(Records from a data collection)
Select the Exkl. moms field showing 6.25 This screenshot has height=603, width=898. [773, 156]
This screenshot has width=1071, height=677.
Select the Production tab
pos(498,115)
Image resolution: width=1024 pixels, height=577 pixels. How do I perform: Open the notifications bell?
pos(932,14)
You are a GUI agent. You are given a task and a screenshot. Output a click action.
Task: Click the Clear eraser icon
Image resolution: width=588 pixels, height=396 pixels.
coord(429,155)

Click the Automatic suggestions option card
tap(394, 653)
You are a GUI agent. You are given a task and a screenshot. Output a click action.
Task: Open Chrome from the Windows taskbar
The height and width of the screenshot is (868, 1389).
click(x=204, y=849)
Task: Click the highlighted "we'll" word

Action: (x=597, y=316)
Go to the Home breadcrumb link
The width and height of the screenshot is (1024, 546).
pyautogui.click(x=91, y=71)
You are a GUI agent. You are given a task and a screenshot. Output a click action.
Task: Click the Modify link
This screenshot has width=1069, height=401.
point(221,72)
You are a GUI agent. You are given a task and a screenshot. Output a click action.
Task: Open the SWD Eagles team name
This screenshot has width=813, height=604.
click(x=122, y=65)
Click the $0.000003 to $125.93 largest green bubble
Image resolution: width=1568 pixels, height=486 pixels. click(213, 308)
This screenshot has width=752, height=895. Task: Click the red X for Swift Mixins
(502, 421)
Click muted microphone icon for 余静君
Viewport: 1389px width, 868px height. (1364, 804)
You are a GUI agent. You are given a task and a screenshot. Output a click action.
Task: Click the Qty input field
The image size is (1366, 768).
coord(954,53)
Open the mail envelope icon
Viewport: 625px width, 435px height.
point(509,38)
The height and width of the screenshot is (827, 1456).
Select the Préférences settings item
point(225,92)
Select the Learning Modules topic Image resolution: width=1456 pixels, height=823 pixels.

### INSTRUCTION
Reproduce every one of the records above word for word.

### EXERCISE RESULT
Select the Exkl. moms field showing 6.25 This screenshot has height=603, width=898. [773, 156]
This screenshot has width=1071, height=677.
Select the Production tab
pos(498,115)
Image resolution: width=1024 pixels, height=577 pixels. How do I perform: Open the notifications bell?
pos(932,14)
You are a GUI agent. You are given a task and a screenshot. Output a click action.
Task: Click the Clear eraser icon
Image resolution: width=588 pixels, height=396 pixels.
coord(429,155)

Click the Automatic suggestions option card
tap(394, 653)
You are a GUI agent. You are given a task and a screenshot. Output a click action.
Task: Open Chrome from the Windows taskbar
The height and width of the screenshot is (868, 1389).
click(x=204, y=849)
Task: Click the highlighted "we'll" word

Action: (x=597, y=316)
Go to the Home breadcrumb link
The width and height of the screenshot is (1024, 546).
pyautogui.click(x=91, y=71)
You are a GUI agent. You are given a task and a screenshot. Output a click action.
Task: Click the Modify link
This screenshot has width=1069, height=401.
point(221,72)
You are a GUI agent. You are given a task and a screenshot. Output a click action.
Task: Open the SWD Eagles team name
This screenshot has width=813, height=604.
click(x=122, y=65)
Click the $0.000003 to $125.93 largest green bubble
Image resolution: width=1568 pixels, height=486 pixels. click(213, 308)
This screenshot has width=752, height=895. Task: Click the red X for Swift Mixins
(502, 421)
Click muted microphone icon for 余静君
Viewport: 1389px width, 868px height. (1364, 804)
You are a GUI agent. You are given a task and a screenshot. Output a click action.
Task: Click the Qty input field
The image size is (1366, 768).
coord(954,53)
Open the mail envelope icon
Viewport: 625px width, 435px height.
point(509,38)
The height and width of the screenshot is (827, 1456).
Select the Préférences settings item
point(225,92)
Select the Learning Modules topic Image resolution: width=1456 pixels, height=823 pixels.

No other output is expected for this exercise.